▶ _RECORDS_
★ ★ ★ ★
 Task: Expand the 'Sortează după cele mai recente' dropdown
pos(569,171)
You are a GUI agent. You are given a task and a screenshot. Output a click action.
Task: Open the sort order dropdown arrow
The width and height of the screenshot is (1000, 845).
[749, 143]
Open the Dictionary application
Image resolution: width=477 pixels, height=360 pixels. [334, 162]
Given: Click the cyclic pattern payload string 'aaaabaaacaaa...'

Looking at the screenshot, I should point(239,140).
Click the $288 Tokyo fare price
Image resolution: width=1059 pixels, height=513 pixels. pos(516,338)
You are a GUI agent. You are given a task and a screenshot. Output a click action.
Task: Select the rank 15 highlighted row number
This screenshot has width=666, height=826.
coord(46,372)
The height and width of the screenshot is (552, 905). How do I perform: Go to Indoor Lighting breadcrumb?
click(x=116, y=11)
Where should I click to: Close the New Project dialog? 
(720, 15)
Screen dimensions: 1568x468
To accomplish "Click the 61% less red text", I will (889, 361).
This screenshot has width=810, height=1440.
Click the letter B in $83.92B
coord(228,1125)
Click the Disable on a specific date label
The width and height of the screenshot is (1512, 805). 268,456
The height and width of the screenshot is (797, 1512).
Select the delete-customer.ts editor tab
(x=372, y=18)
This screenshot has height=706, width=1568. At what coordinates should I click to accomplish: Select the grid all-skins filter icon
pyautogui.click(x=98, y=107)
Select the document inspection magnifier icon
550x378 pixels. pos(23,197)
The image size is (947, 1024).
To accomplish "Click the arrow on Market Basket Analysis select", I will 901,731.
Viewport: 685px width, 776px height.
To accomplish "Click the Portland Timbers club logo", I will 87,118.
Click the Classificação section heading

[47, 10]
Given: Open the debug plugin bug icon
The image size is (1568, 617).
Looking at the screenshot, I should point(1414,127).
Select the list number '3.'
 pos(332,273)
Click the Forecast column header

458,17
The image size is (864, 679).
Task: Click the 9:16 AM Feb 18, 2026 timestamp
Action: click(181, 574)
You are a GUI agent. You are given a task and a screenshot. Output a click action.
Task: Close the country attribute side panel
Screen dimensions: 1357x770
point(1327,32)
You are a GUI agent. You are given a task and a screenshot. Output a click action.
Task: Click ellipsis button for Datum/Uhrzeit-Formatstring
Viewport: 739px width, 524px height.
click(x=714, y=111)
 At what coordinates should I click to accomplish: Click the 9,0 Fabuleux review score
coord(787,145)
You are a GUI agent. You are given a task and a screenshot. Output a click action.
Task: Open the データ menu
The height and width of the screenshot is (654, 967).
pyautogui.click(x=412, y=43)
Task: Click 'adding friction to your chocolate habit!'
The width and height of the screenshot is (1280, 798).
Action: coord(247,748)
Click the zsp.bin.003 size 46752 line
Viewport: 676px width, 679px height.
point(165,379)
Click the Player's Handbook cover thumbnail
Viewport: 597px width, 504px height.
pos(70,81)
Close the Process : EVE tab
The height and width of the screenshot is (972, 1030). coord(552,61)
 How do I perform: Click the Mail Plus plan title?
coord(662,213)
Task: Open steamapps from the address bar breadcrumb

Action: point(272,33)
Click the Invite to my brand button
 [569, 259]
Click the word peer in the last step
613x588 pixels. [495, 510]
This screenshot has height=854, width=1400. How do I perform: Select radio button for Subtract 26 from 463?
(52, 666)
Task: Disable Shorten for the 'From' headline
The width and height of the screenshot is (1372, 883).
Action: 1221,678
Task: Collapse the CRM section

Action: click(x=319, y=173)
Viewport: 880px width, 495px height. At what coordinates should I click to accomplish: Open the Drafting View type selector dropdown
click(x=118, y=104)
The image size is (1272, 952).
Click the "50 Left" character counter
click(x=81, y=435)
★ ★ ★ ★
▶ _WHAT THE TASK ASKS_
For this exercise, output exactly the lines above from the line with "Select the document inspection magnifier icon" to the line with "Viewport: 685px width, 776px height.", counting both, and leave out the rest.

▶ _RESULT OF THIS TASK_
Select the document inspection magnifier icon
550x378 pixels. pos(23,197)
The image size is (947, 1024).
To accomplish "Click the arrow on Market Basket Analysis select", I will 901,731.
Viewport: 685px width, 776px height.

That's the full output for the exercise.